Adam allongea ses jambes. 
-Elle commence à devenir un peu petite.
-Elle l'est uniquement si on veut être plus de deux. Nous n'avons pas de frères et sœurs. Nous ne la partagerons jamais. 
J'ouvris le petit coffre cadenassé et sortit la pièce de son emplacement. 
-Tu es prêt ? demandai-je. Seras-tu l'ange ou seras-tu le démon ?

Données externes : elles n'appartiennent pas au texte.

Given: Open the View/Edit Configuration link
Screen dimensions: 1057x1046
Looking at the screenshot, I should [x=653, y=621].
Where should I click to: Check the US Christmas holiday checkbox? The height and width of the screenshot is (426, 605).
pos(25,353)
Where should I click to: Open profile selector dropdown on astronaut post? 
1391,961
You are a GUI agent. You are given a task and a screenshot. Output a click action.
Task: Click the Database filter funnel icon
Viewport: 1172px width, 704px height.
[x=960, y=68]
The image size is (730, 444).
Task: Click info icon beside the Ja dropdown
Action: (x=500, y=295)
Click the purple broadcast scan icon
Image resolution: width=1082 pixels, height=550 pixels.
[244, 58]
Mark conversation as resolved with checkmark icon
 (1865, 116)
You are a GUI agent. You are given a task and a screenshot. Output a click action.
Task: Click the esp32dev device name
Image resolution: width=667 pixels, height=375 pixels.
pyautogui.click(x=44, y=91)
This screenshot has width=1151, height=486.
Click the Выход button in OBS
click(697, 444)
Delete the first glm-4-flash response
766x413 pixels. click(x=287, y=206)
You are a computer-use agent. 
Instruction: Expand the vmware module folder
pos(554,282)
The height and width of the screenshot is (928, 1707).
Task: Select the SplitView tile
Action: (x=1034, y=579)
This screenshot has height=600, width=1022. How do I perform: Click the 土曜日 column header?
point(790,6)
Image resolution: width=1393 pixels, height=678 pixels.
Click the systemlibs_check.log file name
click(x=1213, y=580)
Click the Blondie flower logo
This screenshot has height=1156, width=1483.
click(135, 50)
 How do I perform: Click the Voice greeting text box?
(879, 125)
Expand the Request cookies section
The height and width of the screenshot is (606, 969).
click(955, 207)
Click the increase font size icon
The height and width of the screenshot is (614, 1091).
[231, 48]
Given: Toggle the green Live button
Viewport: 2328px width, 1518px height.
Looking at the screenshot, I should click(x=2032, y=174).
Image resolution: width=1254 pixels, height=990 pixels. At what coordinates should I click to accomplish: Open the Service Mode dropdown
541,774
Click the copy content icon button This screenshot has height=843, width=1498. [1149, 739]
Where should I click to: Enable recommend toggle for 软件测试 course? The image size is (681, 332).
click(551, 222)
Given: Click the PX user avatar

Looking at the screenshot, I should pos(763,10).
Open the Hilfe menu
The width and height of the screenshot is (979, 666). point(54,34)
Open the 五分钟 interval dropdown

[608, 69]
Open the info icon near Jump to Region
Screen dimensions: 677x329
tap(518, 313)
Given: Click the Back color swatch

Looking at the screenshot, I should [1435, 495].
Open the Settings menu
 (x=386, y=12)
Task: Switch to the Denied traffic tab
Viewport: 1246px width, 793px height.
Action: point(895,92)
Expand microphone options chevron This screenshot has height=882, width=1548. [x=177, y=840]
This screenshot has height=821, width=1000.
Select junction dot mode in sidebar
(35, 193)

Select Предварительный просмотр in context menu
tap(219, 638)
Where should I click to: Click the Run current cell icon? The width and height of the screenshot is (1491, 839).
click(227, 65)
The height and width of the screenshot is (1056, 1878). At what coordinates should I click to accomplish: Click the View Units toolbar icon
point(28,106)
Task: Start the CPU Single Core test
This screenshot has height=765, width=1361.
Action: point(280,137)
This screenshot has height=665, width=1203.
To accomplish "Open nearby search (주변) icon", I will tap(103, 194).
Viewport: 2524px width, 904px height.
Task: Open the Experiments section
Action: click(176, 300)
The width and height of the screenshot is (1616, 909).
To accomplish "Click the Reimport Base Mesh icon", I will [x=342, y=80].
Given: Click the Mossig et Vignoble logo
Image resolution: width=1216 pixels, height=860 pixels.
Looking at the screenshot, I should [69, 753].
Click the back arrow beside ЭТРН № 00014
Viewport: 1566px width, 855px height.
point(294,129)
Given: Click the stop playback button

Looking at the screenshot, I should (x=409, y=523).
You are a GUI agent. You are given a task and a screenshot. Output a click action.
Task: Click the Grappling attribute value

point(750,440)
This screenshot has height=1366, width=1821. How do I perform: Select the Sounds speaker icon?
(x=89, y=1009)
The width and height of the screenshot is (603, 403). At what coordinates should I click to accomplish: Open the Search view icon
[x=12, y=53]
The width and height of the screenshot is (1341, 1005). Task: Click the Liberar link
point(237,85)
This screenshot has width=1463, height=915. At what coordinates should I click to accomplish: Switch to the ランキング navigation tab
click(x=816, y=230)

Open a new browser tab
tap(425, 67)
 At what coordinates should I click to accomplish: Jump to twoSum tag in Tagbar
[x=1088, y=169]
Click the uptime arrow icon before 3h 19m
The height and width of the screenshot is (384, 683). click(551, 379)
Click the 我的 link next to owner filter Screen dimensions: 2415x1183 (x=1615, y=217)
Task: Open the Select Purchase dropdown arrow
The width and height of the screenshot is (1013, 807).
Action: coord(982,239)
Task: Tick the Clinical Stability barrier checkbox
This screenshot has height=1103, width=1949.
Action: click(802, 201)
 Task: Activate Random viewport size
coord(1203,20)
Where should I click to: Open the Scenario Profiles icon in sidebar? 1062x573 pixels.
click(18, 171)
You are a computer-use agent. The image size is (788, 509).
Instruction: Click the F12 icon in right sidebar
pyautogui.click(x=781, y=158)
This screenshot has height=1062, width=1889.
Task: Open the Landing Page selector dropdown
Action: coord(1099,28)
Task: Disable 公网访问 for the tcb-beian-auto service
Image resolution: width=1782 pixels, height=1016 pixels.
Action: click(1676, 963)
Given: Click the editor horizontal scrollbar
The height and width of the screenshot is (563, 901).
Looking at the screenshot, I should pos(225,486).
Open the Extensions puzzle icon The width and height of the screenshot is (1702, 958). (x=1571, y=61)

-Le sort nous le dira. Pile tu es ange. Face, tu es démon.
Je lançai la pièce dans les airs. Je ressentais de la peur, de l'appréhension et surtout, une bonne dose d'excitation. Adam suivait le mouvement de la pièce lui aussi. Quand elle retomba dans un petit bruit au sol, je me rendis compte que nous avions cessé de respirer. Nous nous penchâmes et un grand sourire s'afficha sur nos deux visages.
-Je sens que ça va être une année démentielle, fit Adam.
-Je crois aussi. On devrait y aller, sinon, on sera en retard.. et ce serait tellement dommage d'arriver en plein milieu du discours du directeur. 

Adam rit et je le suivis. Décidément, cette dernière année allait être spectaculaire.